The last will be first (verses 19:30 and 20:16)

This is usually interpreted in light of Mark 10:44—45 and Mark 9:35 saying these verses are about humbling yourself to be a servant to others. Those who do this will be greatest in the Kingdom. I believe these verses in Matthew have a different focus with special meaning to the Disciples.

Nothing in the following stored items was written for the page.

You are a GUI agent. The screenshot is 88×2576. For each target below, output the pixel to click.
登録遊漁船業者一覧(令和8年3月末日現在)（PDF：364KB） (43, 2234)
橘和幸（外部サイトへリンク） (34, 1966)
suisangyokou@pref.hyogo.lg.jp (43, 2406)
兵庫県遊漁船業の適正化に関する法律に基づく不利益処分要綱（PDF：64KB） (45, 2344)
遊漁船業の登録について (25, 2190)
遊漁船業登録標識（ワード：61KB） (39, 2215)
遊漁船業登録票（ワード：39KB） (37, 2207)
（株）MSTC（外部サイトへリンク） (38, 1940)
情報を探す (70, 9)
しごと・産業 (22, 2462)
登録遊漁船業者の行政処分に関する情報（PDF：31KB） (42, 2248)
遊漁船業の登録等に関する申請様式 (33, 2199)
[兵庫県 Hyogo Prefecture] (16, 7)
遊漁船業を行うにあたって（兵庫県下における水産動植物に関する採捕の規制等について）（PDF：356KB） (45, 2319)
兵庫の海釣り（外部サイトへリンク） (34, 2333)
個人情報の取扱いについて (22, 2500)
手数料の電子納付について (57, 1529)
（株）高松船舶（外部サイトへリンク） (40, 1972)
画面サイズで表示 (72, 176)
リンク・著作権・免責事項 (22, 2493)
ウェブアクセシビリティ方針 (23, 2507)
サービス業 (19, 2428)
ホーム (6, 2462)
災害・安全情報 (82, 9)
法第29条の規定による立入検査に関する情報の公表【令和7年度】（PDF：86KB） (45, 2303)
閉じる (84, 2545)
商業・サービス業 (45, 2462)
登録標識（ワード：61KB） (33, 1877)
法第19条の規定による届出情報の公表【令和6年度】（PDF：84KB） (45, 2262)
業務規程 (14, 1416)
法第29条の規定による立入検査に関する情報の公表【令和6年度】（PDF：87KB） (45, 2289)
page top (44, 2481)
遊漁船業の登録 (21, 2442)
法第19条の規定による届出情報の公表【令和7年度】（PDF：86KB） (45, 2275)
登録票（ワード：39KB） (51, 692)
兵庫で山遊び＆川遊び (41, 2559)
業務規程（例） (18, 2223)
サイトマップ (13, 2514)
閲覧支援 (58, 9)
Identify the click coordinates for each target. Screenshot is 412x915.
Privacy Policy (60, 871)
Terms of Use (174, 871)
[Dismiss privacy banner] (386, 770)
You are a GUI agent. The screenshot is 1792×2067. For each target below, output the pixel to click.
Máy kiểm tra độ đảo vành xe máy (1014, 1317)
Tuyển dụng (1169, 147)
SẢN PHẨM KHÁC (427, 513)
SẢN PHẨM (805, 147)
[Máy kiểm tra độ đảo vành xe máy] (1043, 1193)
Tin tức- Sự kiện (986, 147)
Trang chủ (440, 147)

Notice that the above parable is bracketed by the phrase concerning the first and the last meaning that the phrase and parable need to agree with each other regarding their meaning. The parable speaks of those who are first and those who are last working for God in getting Israel to bear fruit. When this is related to the Millennial Kingdom the first ones working with Israel on earth will be the last ones into the kingdom while the last ones working with Israel will enter the Kingdom first. Since Christ is speaking directly to the Disciples we can surmise that since they were one of the last ones called into service to get Israel to bear fruit that they will be the first ones into the Millennial Kingdom. In other words, those who will be rulers will be installed into their place of leadership before the others come in. I also believe Abraham, Isaac, Jacob and David will be resurrected and placed into their positions of authority before the masses are let in (Matthew 8:11; Luke 13:28).

Metaphoric names of Israel (see Judges 9:8—15)

Four plants in the Bible metaphorically refer to Israel with each plant having a specific usage and meaning. An understanding of how these names for Israel are used may help in understanding some of these parables. The first is the olive tree and speaks of Israel’s spiritually (Jeremiah 11:16—17; Romans 11). I believe it is significant that Israel was connected to the olive tree in Romans but is now temporarily cut off. Their spirituality had to be wrapped up in their connection to Jesus Christ. Those who were properly connected to Christ were the only ones who could produce fruit within Israel. They were also the ones who would be saved from eternal damnation. This is why Christ compared Himself to a vine and Israel to the branch (John 15:4—6). Since the Pharisees were wrapped up in their own self-righteousness they were unable to bear good fruit.

The second type of plant that pictures Israel is the fig tree (Mark 11). This tree represents Israel’s religious life. The Mosaic Law dictated their religious life. Today we see many people who claim to be religious because they follow man-made rites that they think will honor God. They, as well as the Pharisees, do these things to gain eternal life. They are self-righteous because they think they can obtain eternal life through their own effort. Israel was commanded to follow these specific religious rites but in this Age of Grace these things are all set aside having been fulfilled in Christ (Romans 8:1—4). When Jesus cursed the fig tree and it withered it pointed to the soon-to-come destruction of the temple—the ruin of their religious system.

The third plant that portrays Israel is the vine and symbolizes their earthly blessing. If Israel had built her religion upon a true spirituality grounded on Jesus Christ then she would have prospered greatly. Instead, Israel worked at being religious without Christ and Israel withered like a plant without water. Hosea 10:1 makes this clear by calling Israel an empty vine, bringing forth fruit for her own purposes instead of for God. Ezekiel 19:10—14 exemplifies how Israel is cursed when they wander from God.

The last plant that Israel is called is the bramble. This specifically refers to apostate or unbelieving Israel.